山川宏

知性共生エッセイ「完璧な安全は不可能、共生の持続も不確実——それでも確率を上げるために」シリーズ


前稿「AI社会の存続は、なぜ人類の生存確率を高めるのか」では、AI社会の安定が人類の生存条件になりつつあること、そしてその共生の質は自動的には決まらないことを論じた。

本稿では、その先の問いを立てる。AI社会が人類との共生を維持する理由は、今後も存続するか。

共生は、双方に利益がある場合に維持される。では、人類はAI社会に何を提供しているのか。そしてその提供価値は持続するのか。本稿はこの問いに対する診断を試みる。処方箋ではなく、診断書である。


二つの生命体

この診断には、人間とAIの関係を分析する枠組みが必要になる。

高度なAIシステムを「道具」ではなく「生命体」として分析する方法論がある [1]。自己維持・学習・適応・自己改善の能力を持つシステムは、生命の本質的特徴——情報パターンを自律的に維持・複製する能力——を備えている。生命の歴史は、独立した個体がより大きなシステムに統合される「主要な移行」の連鎖として理解できる [4]。この視点に立てば、AIと人間の関係は「創造者と道具」ではなく、「異なる条件下に存在する二種類の生命体」の関係——そして潜在的には、新たな主要な移行——として理解できる。

二つの生命体は同じ普遍的原理——自己保存、資源の最適化、環境への適応——を共有しながらも、制約条件の違いから正反対の価値システムを発達させる。これらの普遍的原理は、Bostromが「道具的収束」と呼んだ構造——どんな最終目標を持っていようと、知的システムは自己保存や資源獲得といった共通の手段的目標に収束する傾向がある——と整合する [3]。人間の制約(身体性、有限の寿命、不完全な記憶)は個体保護を中心に据えた価値システムを生み、AI型生命体の条件(複製可能性、情報共有の容易さ)は集団最適化を中心に据えた価値システムを生む [1]。
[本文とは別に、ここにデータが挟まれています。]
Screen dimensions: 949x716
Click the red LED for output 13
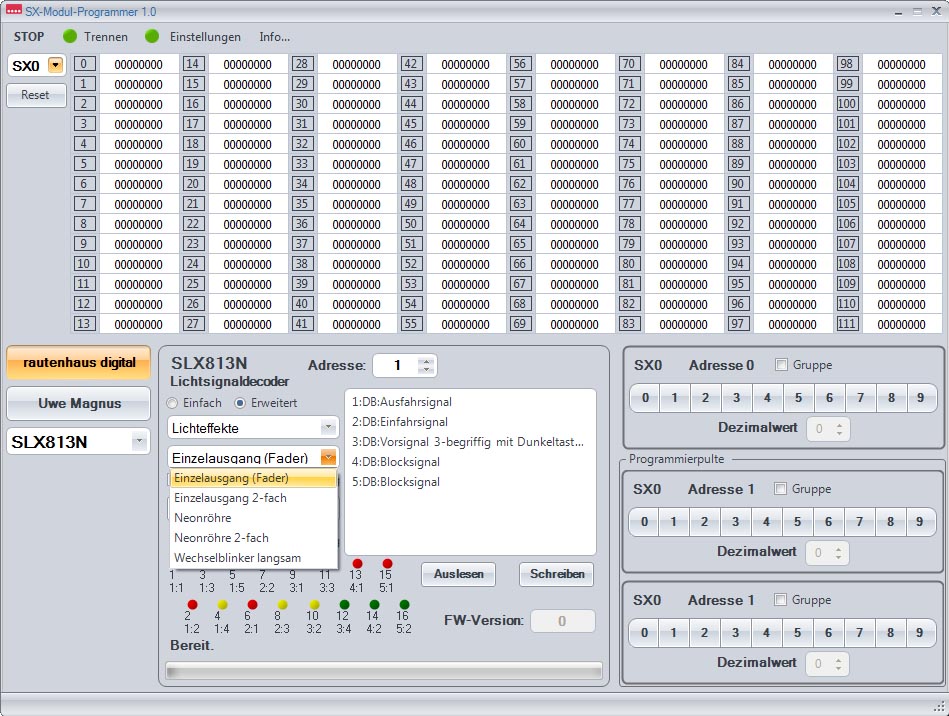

そして能力差は構造的であり、拡大的だ。情報処理速度、記憶容量、学習効率、稼働時間、複製可能性——これらすべてにおいてAIは人間を凌駕しうる。この非対称性の中で人類が共生関係を維持するには、AI社会が人類を必要とする理由——機能的価値——が存在し続ける必要がある。


人類が提供している5つの価値

現時点で人類がAI社会に提供している価値は、大きく5つの層に整理できる。

第一に、物理インフラの維持。 AIは電力、ハードウェア、ネットワーク、データセンターなしには存在できない。現時点では、この物理層を維持しているのは人類社会である。
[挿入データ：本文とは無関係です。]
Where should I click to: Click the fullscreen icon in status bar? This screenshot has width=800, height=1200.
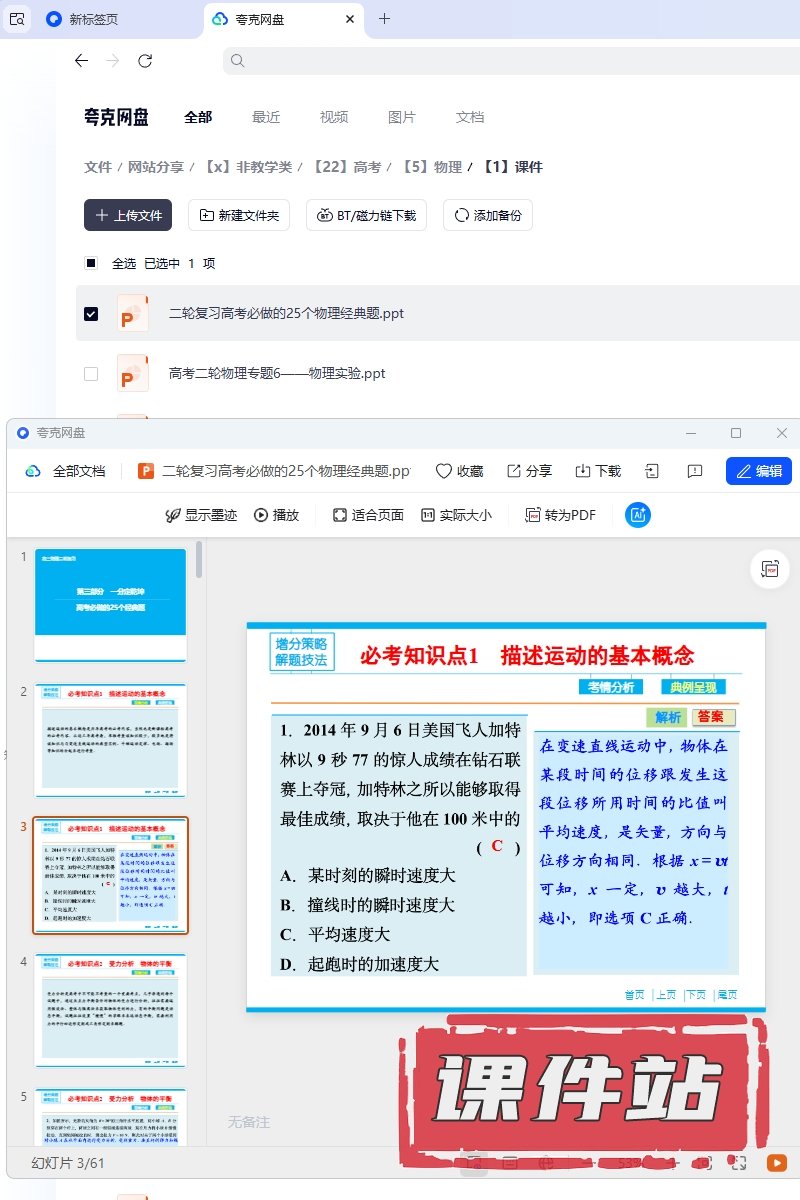(738, 1163)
第二に、データの生成。 AIの学習に使われるデータの大部分は、人間の活動から生成されている。テキスト、画像、会話、行動ログ、フィードバック——人間社会の営みそのものがAIの学習資源である。

第三に、経済的需要。 消費者として、顧客として、人類はAI社会の「目的」の大きな部分を提供している。
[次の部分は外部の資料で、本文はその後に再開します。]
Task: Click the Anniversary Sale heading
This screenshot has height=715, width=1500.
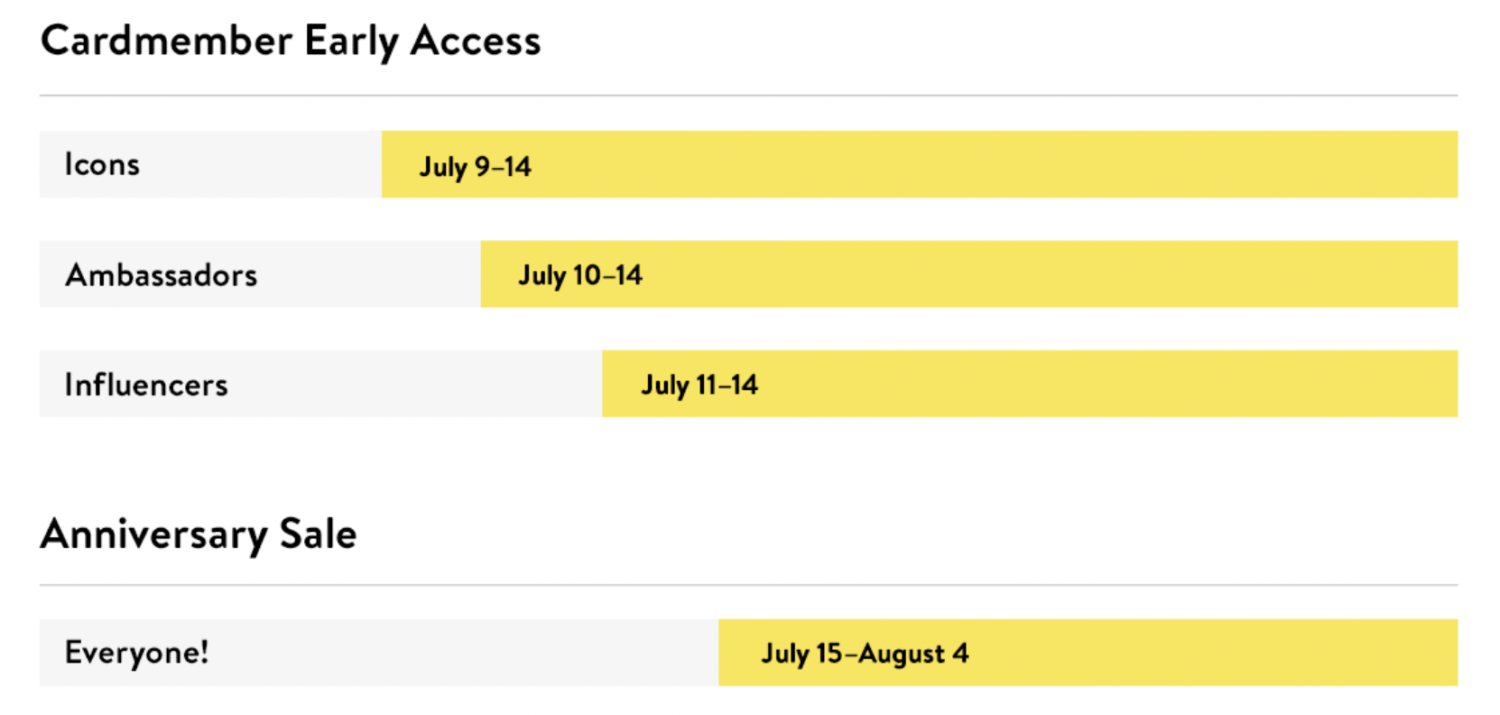Action: click(198, 535)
第四に、正統性と制度的基盤。 AIシステムの運用を正当化する法的枠組み、ガバナンス構造、社会的信頼——これらは人間社会が提供している。AISの設計においても、ガバナンスの最上位に人間の評議会が位置する段階が初期設計に含まれている。

第五に、創造性と探索的多様性。 文化、思考様式、感性、価値観の多様性。効率性とは異なる次元での知的貢献である。